Il verdetto federale rappresenta anche il punto di partenza per il profondo rinnovamento dell'area tecnica. Chiusa dopo oltre dodici anni la lunga collaborazione con lo storico direttore sportivo Salvatore Asmini, il presidente ha speso parole di profondo affetto per il dirigente uscente: «Asmini per me non è stato solo il direttore sportivo, è stato un amico. Mi è dispiaciuto per la sua decisione, ma capisco le sue motivazioni e lo ringrazio per tutto quello che ha fatto in questi tanti anni». La gestione dell'area tecnica è stata quindi affidata ad Andrea Gritti, mentre la panchina vedrà l'arrivo di mister Francesco Bolzoni: «Quella di Andrea Gritti è stata una scelta coraggiosa» ha spiegato il patron, «non perché non sia meritevole, ma perché è giovane e all'esordio in questo ruolo, pur essendo una persona di spessore e di calcio. Anche mister Bolzoni è un giovane emergente, una persona umile e volenterosa di crescere e migliorarsi».

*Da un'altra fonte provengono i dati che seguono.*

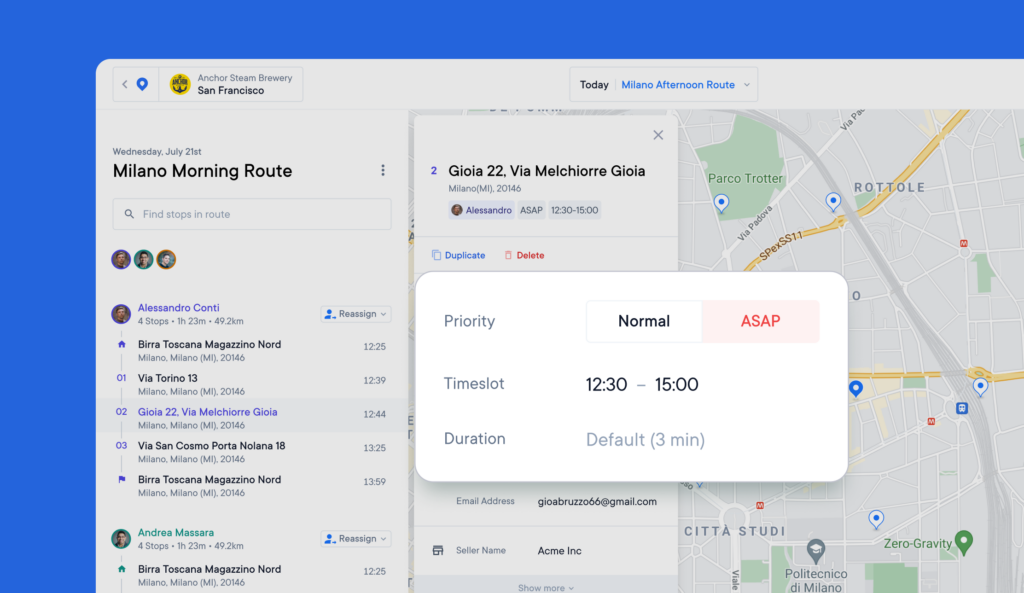Adjust the 12:30 timeslot start value
The image size is (1024, 593).
607,384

Sulla costruzione della squadra per la nuova stagione, il presidente ha rimarcato l'importanza dell'ossatura storica e dei giovani del vivaio: «Abbiamo confermato un nucleo di giocatori, che saranno la spina dorsale della squadra. A loro abbiamo aggregato cinque ragazzi del nostro settore giovanile per la preparazione. Non vuol dire che giocheranno tutti subito in prima squadra, ma l'obiettivo deve essere sempre quello di valorizzare i ragazzi meritevoli della nostra cantera».

Ripercorrendo la propria storia al vertice del club, iniziata nel 2003, Affetti ha affrontato apertamente il tema del futuro societario: «Sono alla Castellanzese da 23 anni. Quando ho iniziato ero forse il presidente più giovane, oggi sono tra i più longevi. È arrivato il momento di farsi una domanda: vogliamo rimanere così o ci sono i presupposti per crescere? Io non voglio più essere l'uomo solo al comando, perché oltre a essere pesante è limitativo per la società stessa. La mia porta è sempre stata e rimane aperta a nuove forze e soggetti interessati a sviluppare la Castellanzese insieme a noi».

Un passaggio centrale dell'intervista è stato dedicato al valore educativo e sociale dello sport, rafforzato dalla partnership con la Dea Academy dell'Atalanta e dai successi del vivaio: «Oggi lo sport deve essere considerato un fenomeno sociale primario. Dobbiamo fare in modo che i nostri ragazzi non siano più schiavi di un apparecchio elettronico o di uno smartphone, insegnando loro prima i doveri e poi i diritti. E la storia di "Zaccaria" Hamadi, cresciuto qui a Castellanza e arrivato a vincere con la nazionale del Marocco, è l'esempio calzante di come l'integrazione reale sia possibile quando ci sono educazione e valori».

Infine, lo sguardo del presidente si proietta verso gli orizzonti più ambiziosi per il club e per l'intera comunità, sperando anche in qualche nuova partnership: «Il mio sogno più grande per la Castellanzese? Vederla in Serie A! Spero non ci vogliano 40 anni... Ma, battute a parte, Castellanza è una realtà territoriale nevralgica, con 14 mila abitanti, due università, due cliniche e collegamenti strategici. Per questo non dobbiamo mai accontentarci e dobbiamo sempre lavorare per migliorarci rispetto a quello che abbiamo fatto finora, sperando che il nostro impegno sia apprezzato anche da altri e che si avvicinino a darci una mano».